16. A20 $\mu \mathrm{F}$ capacitor charged to $100 \mathrm{~V}$ is connected in parallel to a $10 \mu \mathrm{F}$ capacitor charged to 100 V. Find the loss in energy.

Show Answer Answer: $2.70 \mathrm{~J}$

17. Two capacitors $25 \mu \mathrm{F}$ and $100 \mu \mathrm{F}$, connected in sereis are charged to $120 \mathrm{~V}$ battery. The battery is then removed. The capactitors are now connected in parallel. Find the (i) p.d. across each and (ii) energy loss in the process.

Show Answer Answer: p.d. across each $=38.4 \mathrm{~V}$, Energy loss $=0.0518 \mathrm{~J}$

18. A parallel plate capacitor contains one mica sheet of thickness $\mathrm{d} _{1}=1 \times 10^{-3} \mathrm{~m}$ and one fibre sheet of thickness $\mathrm{d} _{2}=0.5 \times 10^{-3} \mathrm{~m}$. Th dielectric constant of mica and fibre are 8 and 2.5 respectively. Fibre breaksdown in an electric field of $6.4 \times 10^{6} \mathrm{~V} / \mathrm{m}$. What maximum voltage can be applied to the capacitor.
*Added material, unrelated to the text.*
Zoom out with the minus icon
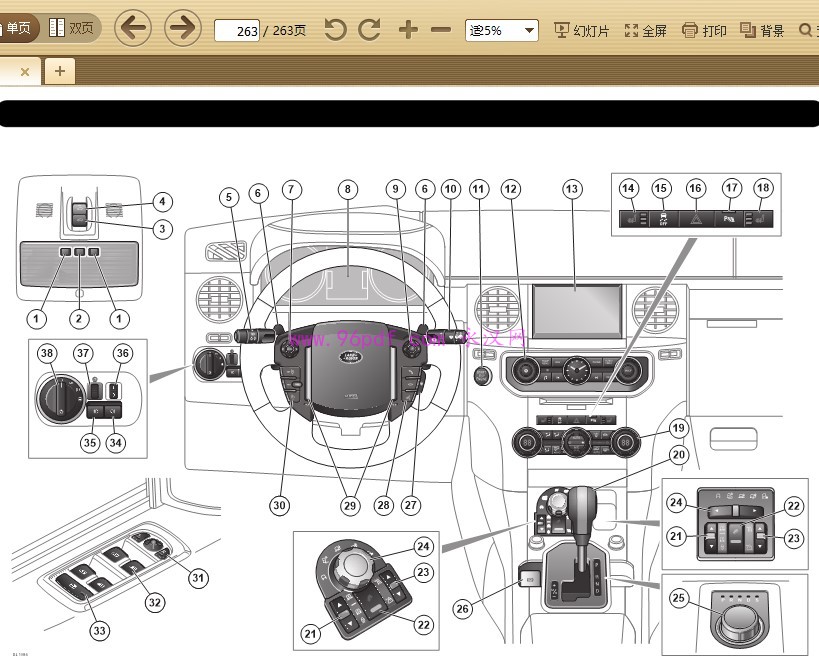This screenshot has height=671, width=819. [441, 30]
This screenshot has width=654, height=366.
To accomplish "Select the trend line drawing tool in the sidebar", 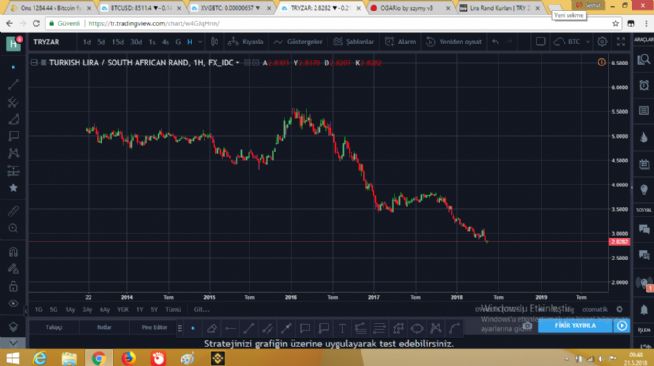I will point(13,85).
Show Answer Answer: $5200 \mathrm{~V}$

19. A $2 \mu \mathrm{F}$ parallel plate capactor with dielectric slab $(\mathrm{K}=5)$ between the plates is charged to $100 \mathrm{~V}$ and then isolated. What will be the p.d. if the dielectric be removed? How much work will be done in removing the dielectric?

Show Answer

Answer: (i) $500 \mathrm{~V}$

(ii) $0.20 \mathrm{~J}$

20. Find the equivalent capacitance between the given combination.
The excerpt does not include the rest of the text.